The decisive moment of the game came in the bottom of the ninth, when Travis Bazzana grounded out against Tejay Antone with the bases loaded or runners on, a play that swung win probability 31.6 points in Cincinnati's favor by stranding Cleveland's threat and sealing the result. That single out represented the largest win-probability swing of the night and ended Cleveland's last realistic chance at a comeback. Earlier in the eighth, Chase DeLauter's flyout off Brock Burke had been a costly missed opportunity for the Guardians, costing the home team 22.1 points of win probability at a moment when they had the momentum.
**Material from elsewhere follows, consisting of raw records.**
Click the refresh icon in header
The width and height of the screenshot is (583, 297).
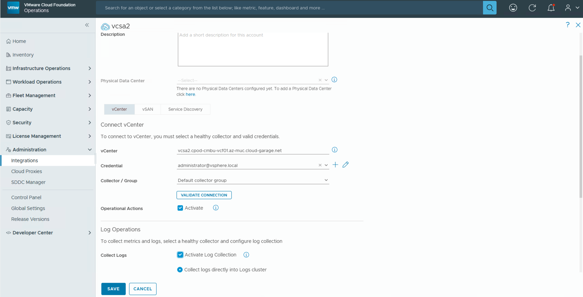click(x=532, y=8)
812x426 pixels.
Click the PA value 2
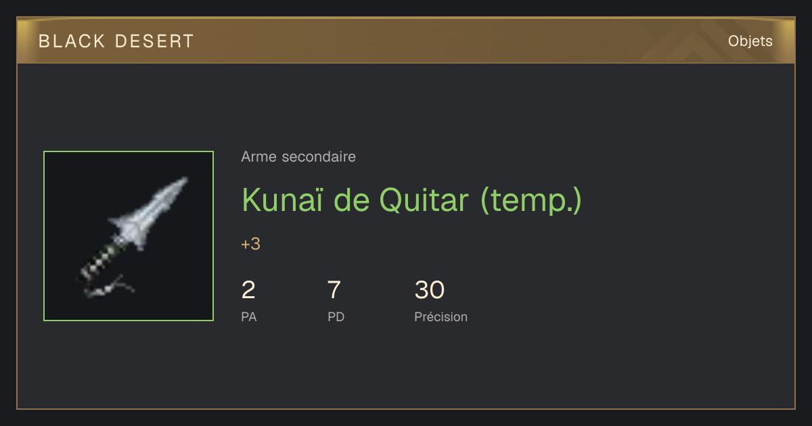click(248, 290)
Brock Burke absorbed two walks to Steven Kwan and Brayan Rocchio in the same frame, each adding 15.8 points of win probability to the Reds' ledger and contributing to Cincinnati's critical cushion.
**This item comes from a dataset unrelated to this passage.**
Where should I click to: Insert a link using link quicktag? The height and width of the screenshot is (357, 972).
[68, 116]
Among the individual standouts, Bazzana finished as the highest-impact player by WPA at plus-34.7, though his RE24 of plus-0.3 suggested his contributions were tied closely to leverage rather than raw run creation. Matt McLain was the most productive bat by run-expectancy context, posting a plus-3.3 RE24 to go with a plus-13.5 WPA, while JJ Bleday added plus-1.6 RE24 and plus-11.7 WPA in support. On the mound, Andrew Abbott led Cincinnati's pitching staff with a plus-17.1 WPA despite surrendering the Hoskins home run, and Tony Santillan and Pierce Johnson contributed plus-8.8 and plus-7.5 respectively as the bullpen navigated the late pressure at Progressive Field.